Ann: This is FamilyLife—
Ann and Dave: —Today.
Ann: Why are we talking about this?
Dave: Because we’re talking about being offended today or, actually, being un-offended. We have Brant Hansen in the studio; he wrote a book called Unoffendable. He already wanted to jump in—it sort of offended me that you wanted to jump in—in the middle of our intro. [Laughter]
Brant: It was so relatable. [Laughter]
Ann: It’s so relatable.
Brant: Traffic is a great place; I call traffic “forgiveness practice.” [Laughter]
Dave: That’s exactly it!
Brant: It is.
Dave: I don’t do a good job at it, though.
Brant: But it’s very low leverage—like if we think we should get angry and stay angry on the road—“Why?” Here’s a chance to actually practice the forgiveness that’s been extended to me by God.
Ann: You are an angel in the studio right now.
Dave: You are way too spiritual right now. [Laughter] He starts the program with that; I’m like, “BAM! He just put me in my place.”
Brant: But that’s why this is so relevant. [Laughter] Nobody teaches about this, generally.
Brant: I thought there was a good righteous anger that I was supposed to have—
Brant: —and I was searching the Scriptures, trying to find it—and it’s not in there.
Ann: Well, wait a minute—we all teach this—righteous anger: yes, that’s what God has.
Dave: Whoa, whoa; wait. I just have to say this: “Welcome to the show, Brant.” [Laughter]
Brant: That’s so good.
Dave: We went deep—like in the deep end—immediately.
Brant: I love it.
Dave: Here’s one thing I have to ask you about, as a radio personality and host—I didn’t know this until I read your bio—you’ve won Personality of the Year; you’re that guy.

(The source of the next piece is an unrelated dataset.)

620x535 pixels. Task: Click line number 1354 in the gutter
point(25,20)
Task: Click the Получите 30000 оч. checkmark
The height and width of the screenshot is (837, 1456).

Ann: Yes, I was going to say that, several times, he’s won Personality of the Year.
Dave: I find that offensive to me; I thought we were the Personality of the Year.
Dave: Tell our listeners what you do; because every day, you’re on the radio.
Brant: I do radio; I’m syndicated on a bunch of Christian radio stations with a show. The irony of that is I don’t really have much of a personality off the air. [Laughter] I have to drink coffee. Basically, we are who we are on the air—me and my producer, Sherri—and we’re, obviously, believers. It’s pretty raw in the sense that we’re real honest about our own faith, and where we’re going, and how we’re growing, and how we’re trying to pursue God, and we also laugh a lot. But I think that’s just it—it’s not smooth—and the show sounds like human friends.
Dave: And people love it, because that’s what they want—
Brant: I think it is what people want.
Brant: They don’t want SHOWTIME.
Dave: —somebody to be real.
Brant: That’s why I love talking about this kind of stuff, because this is life.
Ann: We all experience this, and we’re all offended.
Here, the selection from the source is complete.